• Reading text
▽
What do you really do?
Please don't tell me
there's paperwork in that bag.
You have a gun.
People with guns don't do paperwork.
What is really going on?
Do you think I'm, like, a cop
or something? [CHUCKLES]
I don't know what you are.
I think you want to tell me
what you're doing here.
I think you want to
share this with someone.
You can trust me.
Okay.
Okay.
But it's going to sound crazy.
So, one of my ex-clients, he, um
he had a kingdom
that was technically
a part of Georgia,
the country, not the state.
He had a kingdom?
He was deposed, and, um
now he's in exile
here in the United States.
He has billions of dollars
in Georgian lari
in cash.
He just packed it out
of the country with him.
So, he can't use his lari, obviously.
He's living in a studio apartment
using a billion dollars
of useless money
as a coffee table.
So, I started helping him out.
I get, like, little amounts
of cash together.
I'd meet his bodyguard,
and I'd trade my US dollars
for twice its value.
Then I walk down
the street to the bank,
exchange my lari for US dollars.
Very simple. It works.
And I built trust. He trusts me.
Okay.
I've been doing small amounts,
five grand, ten grand.
But today
today I'm taking the leap.
Today in that, in that satchel,
I have $400,000 in cash.
All my assets
and as many colleagues
as I could trust to kick in.
[ALEC EXHALES SHARPLY]
In, uh, yep, one hour,
a Georgian despot's bodyguard
is going to knock on that door
and he is going to make me
a very rich man.
[REGGIE SIGHS]
This is the most exciting thing
that's ever happened to me.
I want to see the money.
You want to see the money?
- Yes.
- Alright.
Oh, my God, it's real. [GIGGLES]
[EXHALES]
Oh, I have never seen
this much money in my life.
Oh.
Reggie, I want to trust you
but what if I'm being stupid?
What if I'm being stupid
on the one day of my life
I can't afford to be stupid.
Let's have sex on the money.
What?
Like, spread it out
on the bed and just
I-I don't actually think that
would be as fun as it sounds.
△
• Data records
▽
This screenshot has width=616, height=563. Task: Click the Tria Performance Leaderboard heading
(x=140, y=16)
△
▽
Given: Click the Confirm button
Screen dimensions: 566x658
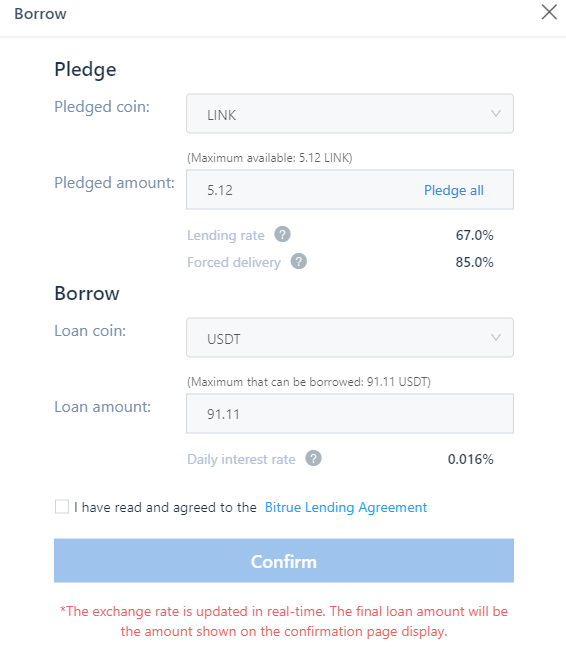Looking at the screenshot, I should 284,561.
△
• Short task
According to the dialogue, how much cash is in the satchel?

• Result of this exercise
$400,000